All Products
Search
Document Center

Elastic Compute Service:Out-of-memory (OOM) drill

Last Updated:Dec 16, 2025

Simulate an out-of-memory (OOM) scenario on an Elastic Compute Service (ECS) instance by injecting a process that continuously consumes memory. This drill helps you test if business processes are terminated, evaluate system recovery capabilities, and verify the effectiveness of monitoring and alerting mechanisms. Based on the drill results, you can develop response strategies to ensure that your system can quickly resume normal operation after an OOM event in the production environment, reducing the risk of business interruption.

What are OOM and the OOM Killer?

Out-of-memory (OOM) is a scenario where the available memory in an operating system is insufficient to fulfill the memory requests of a process. This can lead to process or system instability. To handle this scenario, the Linux operating system uses a kernel mechanism called the OOM Killer. The OOM Killer scores each process (oom_score) and terminates processes with low priority and high memory usage first. This action frees up memory and prevents uncontrolled business and system crashes caused by memory exhaustion.

Implementation principle

This solution uses the Cloud Assistant plugin ACS-ECS-HighMemory. Before injecting the fault, the plugin calculates the amount of memory to allocate. Then, it starts the trigger_oom injection process. This process consumes memory at a specific rate until it reaches the target memory usage. When an OOM event occurs, the operating system selects a process to terminate based on its score. A process's score is calculated based on the memory it occupies and its oom_score_adj value. Therefore, during fault injection, you can adjust the oom_score_adj parameter of the injection process. This allows the operating system to terminate either the business process or the injection process when an OOM event occurs. The oom_score_adj parameter accepts values from -1000 to 1000. The default value is 0. A higher value makes the process more likely to be terminated. A value of -1000 prevents the OOM Killer from terminating the process.

Usage guide

Prerequisites

Fault injection

  1. Log on to the ECS instance.

    For more information, see Log on to a Linux instance using Workbench.
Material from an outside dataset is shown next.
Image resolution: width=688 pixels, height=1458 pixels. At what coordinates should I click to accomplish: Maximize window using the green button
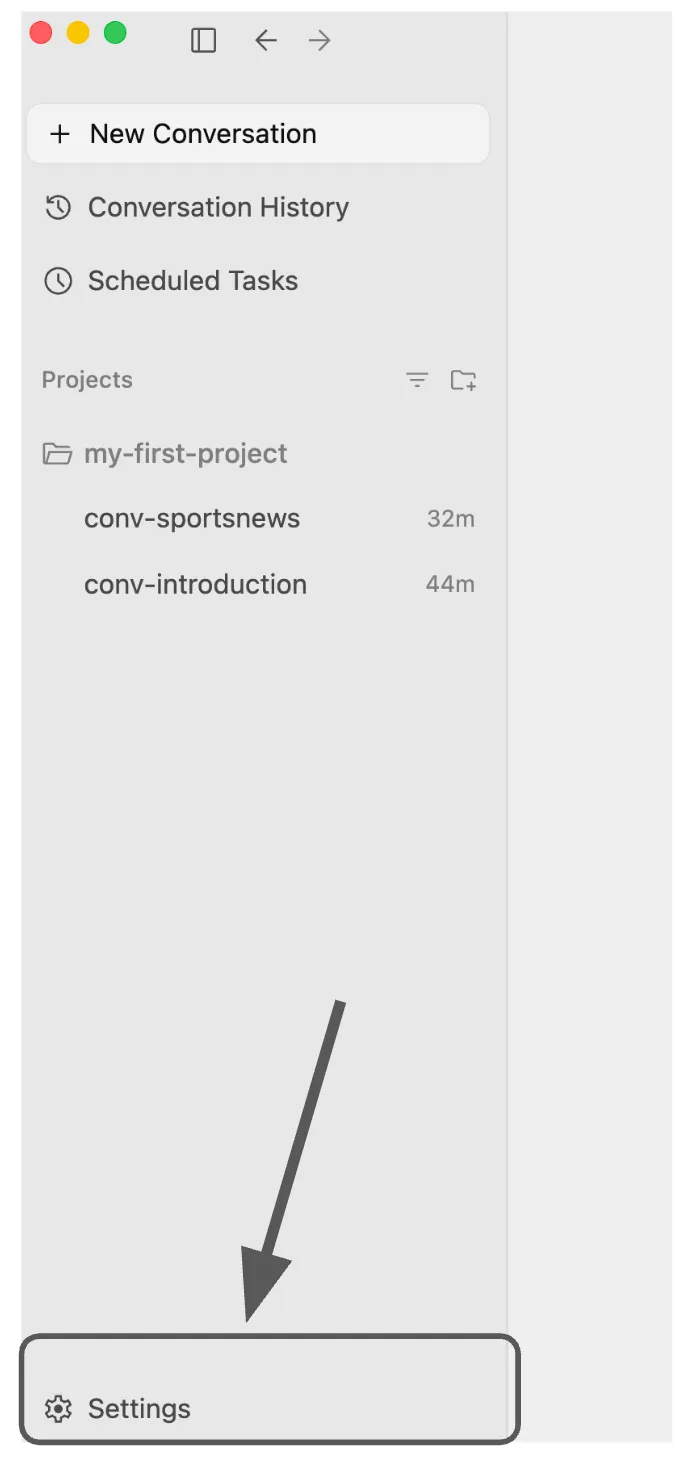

  2. As a user with sudo privileges, run the Cloud Assistant plugin ACS-ECS-HighMemory.

    sudo acs-plugin-manager --exec --plugin ACS-ECS-HighMemory --params inject,[score=paramA],[percent=paramB],[rate=paramC],[duration=paramD]

    The square brackets [] in the command format indicate optional parameters. Do not include the brackets when you run the command.
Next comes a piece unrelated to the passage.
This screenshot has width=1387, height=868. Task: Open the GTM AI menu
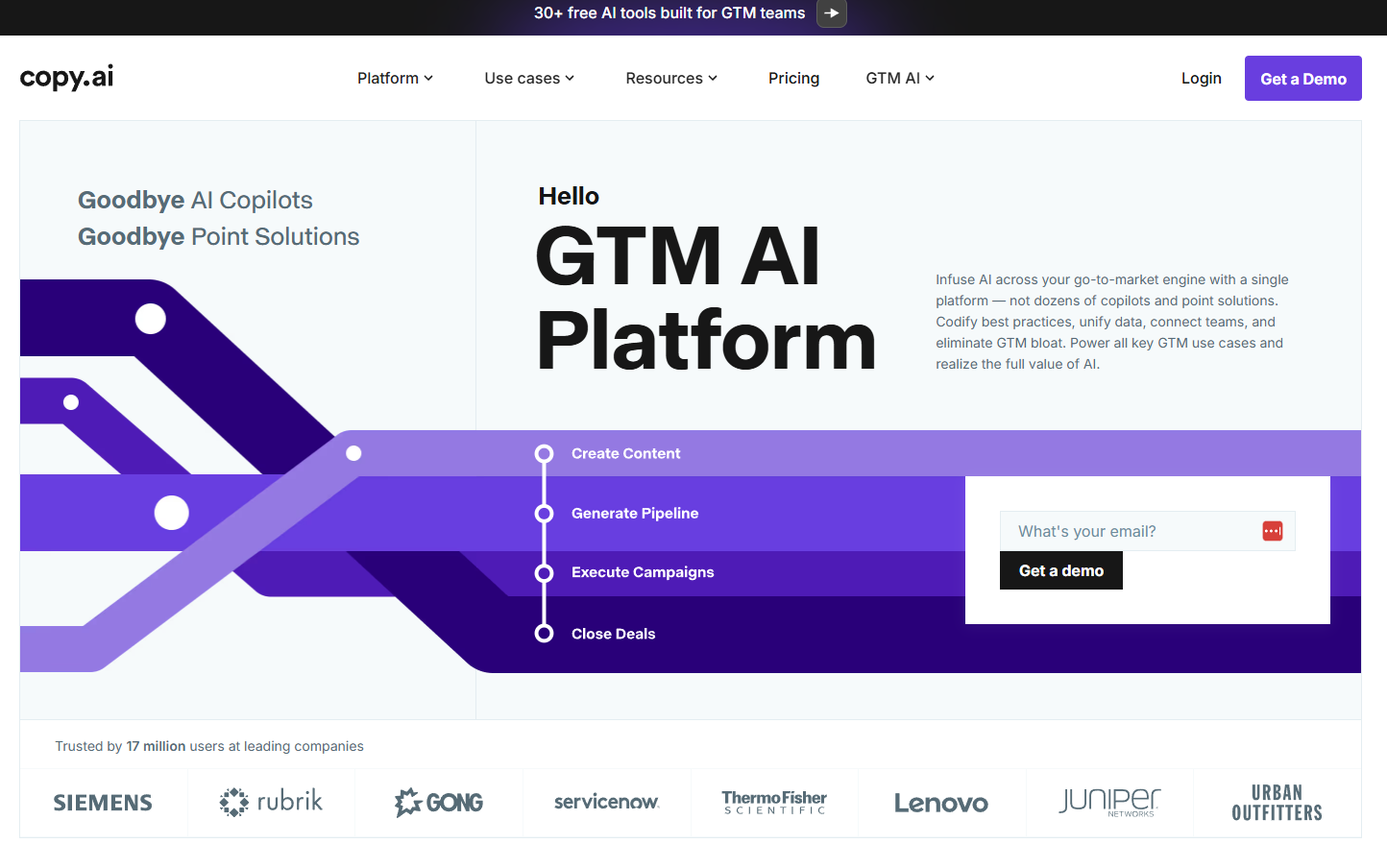click(899, 79)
    For example, to set the memory usage to 90% and the duration to 120 s, run the following command:sudo acs-plugin-manager --exec --plugin ACS-ECS-HighMemory --params inject,percent=90,duration=120

    Parameters:

    • score (optional): Sets the oom_score_adj for the injection process. The value can range from -1000 to 1000. This parameter determines whether the injection process or the business process is terminated when an Out of Memory (OOM) event occurs. To terminate the business process, set a negative score for the injection process, such as -100. If the business process is not terminated as a result, decrease the score.

    • percent (optional): Specifies the target memory usage as a percentage of the total system memory. If you do not specify this parameter, an OOM event is triggered by default.

    • rate (optional): Specifies the rate of memory consumption in MB/s. The default value is 0, which indicates no limit.

    • duration (optional): Specifies the duration in seconds for which to maintain the target memory usage after it is reached. The memory is automatically released after the timeout. The default value is 300 s.

  3. Verify that the fault was injected successfully.

    • Scenario without an OOM event:

      • Run the top command. If the system memory usage reaches the target percentage, the fault was injected successfully.

      • On the instance monitoring page of the ECS console or in the CloudMonitor console, if the memory usage reaches the target percentage, the fault was injected successfully.

        image

    • Scenario with an OOM event: Search for logs that contain Out of memory in the system log.

      dmesg -T | grep "Out of memory" 

      The following output indicates that an OOM event occurred on the ECS instance, which means the fault was injected successfully. Check if the terminated process is the one you intended to terminate. If not, adjust the score parameter.

      image

Fault recovery

If you specified a target memory usage, you can use one of the following methods to remove the injected fault.

  • Method 1 (Recommended): Run the fault recovery command on the ECS instance. Verify that the memory usage drops to the level it was at before the fault injection.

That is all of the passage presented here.